* Directions:
I would like every record printed again, exactly as shown.

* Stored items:
=== Begin Enclosure ===
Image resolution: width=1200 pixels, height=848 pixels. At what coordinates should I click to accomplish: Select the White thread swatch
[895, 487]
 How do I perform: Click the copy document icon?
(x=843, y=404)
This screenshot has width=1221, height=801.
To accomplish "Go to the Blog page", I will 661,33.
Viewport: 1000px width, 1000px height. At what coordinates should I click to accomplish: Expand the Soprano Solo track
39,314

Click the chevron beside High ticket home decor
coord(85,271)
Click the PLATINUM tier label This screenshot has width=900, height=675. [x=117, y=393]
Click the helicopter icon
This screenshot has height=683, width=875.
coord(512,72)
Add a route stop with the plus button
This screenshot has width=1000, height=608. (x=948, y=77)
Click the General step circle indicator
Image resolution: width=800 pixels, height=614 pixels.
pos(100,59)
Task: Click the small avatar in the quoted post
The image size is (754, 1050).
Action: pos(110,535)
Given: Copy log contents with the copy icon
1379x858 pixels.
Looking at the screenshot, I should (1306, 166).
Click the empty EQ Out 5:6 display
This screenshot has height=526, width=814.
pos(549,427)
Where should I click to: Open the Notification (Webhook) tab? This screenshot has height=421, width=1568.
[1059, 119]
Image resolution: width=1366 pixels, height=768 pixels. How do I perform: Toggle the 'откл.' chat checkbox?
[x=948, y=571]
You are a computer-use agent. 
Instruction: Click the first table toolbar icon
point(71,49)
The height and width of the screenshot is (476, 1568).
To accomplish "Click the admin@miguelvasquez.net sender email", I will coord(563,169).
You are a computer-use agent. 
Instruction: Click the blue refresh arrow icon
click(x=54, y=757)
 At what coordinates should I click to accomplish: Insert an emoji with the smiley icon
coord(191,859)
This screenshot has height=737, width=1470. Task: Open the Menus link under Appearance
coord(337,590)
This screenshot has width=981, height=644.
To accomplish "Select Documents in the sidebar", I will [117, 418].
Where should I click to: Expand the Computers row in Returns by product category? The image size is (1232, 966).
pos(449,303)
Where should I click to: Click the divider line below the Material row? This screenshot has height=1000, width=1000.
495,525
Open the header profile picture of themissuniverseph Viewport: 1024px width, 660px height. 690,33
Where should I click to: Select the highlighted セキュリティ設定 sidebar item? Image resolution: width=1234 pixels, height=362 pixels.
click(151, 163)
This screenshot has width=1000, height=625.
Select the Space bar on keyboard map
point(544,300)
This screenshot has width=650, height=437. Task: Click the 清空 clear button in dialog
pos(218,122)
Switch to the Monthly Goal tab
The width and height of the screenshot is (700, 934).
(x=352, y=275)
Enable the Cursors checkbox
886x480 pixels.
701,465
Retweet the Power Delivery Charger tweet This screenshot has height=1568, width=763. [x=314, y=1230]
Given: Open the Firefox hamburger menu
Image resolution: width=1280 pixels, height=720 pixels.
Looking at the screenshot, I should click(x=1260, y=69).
=== End Enclosure ===
* Expected answer:
Image resolution: width=1200 pixels, height=848 pixels. At what coordinates should I click to accomplish: Select the White thread swatch
[895, 487]
 How do I perform: Click the copy document icon?
(x=843, y=404)
This screenshot has width=1221, height=801.
To accomplish "Go to the Blog page", I will 661,33.
Viewport: 1000px width, 1000px height. At what coordinates should I click to accomplish: Expand the Soprano Solo track
39,314

Click the chevron beside High ticket home decor
coord(85,271)
Click the PLATINUM tier label This screenshot has width=900, height=675. [x=117, y=393]
Click the helicopter icon
This screenshot has height=683, width=875.
coord(512,72)
Add a route stop with the plus button
This screenshot has width=1000, height=608. (x=948, y=77)
Click the General step circle indicator
Image resolution: width=800 pixels, height=614 pixels.
pos(100,59)
Task: Click the small avatar in the quoted post
The image size is (754, 1050).
Action: pos(110,535)
Given: Copy log contents with the copy icon
1379x858 pixels.
Looking at the screenshot, I should (1306, 166).
Click the empty EQ Out 5:6 display
This screenshot has height=526, width=814.
pos(549,427)
Where should I click to: Open the Notification (Webhook) tab? This screenshot has height=421, width=1568.
[1059, 119]
Image resolution: width=1366 pixels, height=768 pixels. How do I perform: Toggle the 'откл.' chat checkbox?
[x=948, y=571]
You are a computer-use agent. 
Instruction: Click the first table toolbar icon
point(71,49)
The height and width of the screenshot is (476, 1568).
To accomplish "Click the admin@miguelvasquez.net sender email", I will coord(563,169).
You are a computer-use agent. 
Instruction: Click the blue refresh arrow icon
click(x=54, y=757)
 At what coordinates should I click to accomplish: Insert an emoji with the smiley icon
coord(191,859)
This screenshot has height=737, width=1470. Task: Open the Menus link under Appearance
coord(337,590)
This screenshot has width=981, height=644.
To accomplish "Select Documents in the sidebar", I will [117, 418].
Where should I click to: Expand the Computers row in Returns by product category? The image size is (1232, 966).
pos(449,303)
Where should I click to: Click the divider line below the Material row? This screenshot has height=1000, width=1000.
495,525
Open the header profile picture of themissuniverseph Viewport: 1024px width, 660px height. 690,33
Where should I click to: Select the highlighted セキュリティ設定 sidebar item? Image resolution: width=1234 pixels, height=362 pixels.
click(151, 163)
This screenshot has width=1000, height=625.
Select the Space bar on keyboard map
point(544,300)
This screenshot has width=650, height=437. Task: Click the 清空 clear button in dialog
pos(218,122)
Switch to the Monthly Goal tab
The width and height of the screenshot is (700, 934).
(x=352, y=275)
Enable the Cursors checkbox
886x480 pixels.
701,465
Retweet the Power Delivery Charger tweet This screenshot has height=1568, width=763. [x=314, y=1230]
Given: Open the Firefox hamburger menu
Image resolution: width=1280 pixels, height=720 pixels.
Looking at the screenshot, I should click(x=1260, y=69).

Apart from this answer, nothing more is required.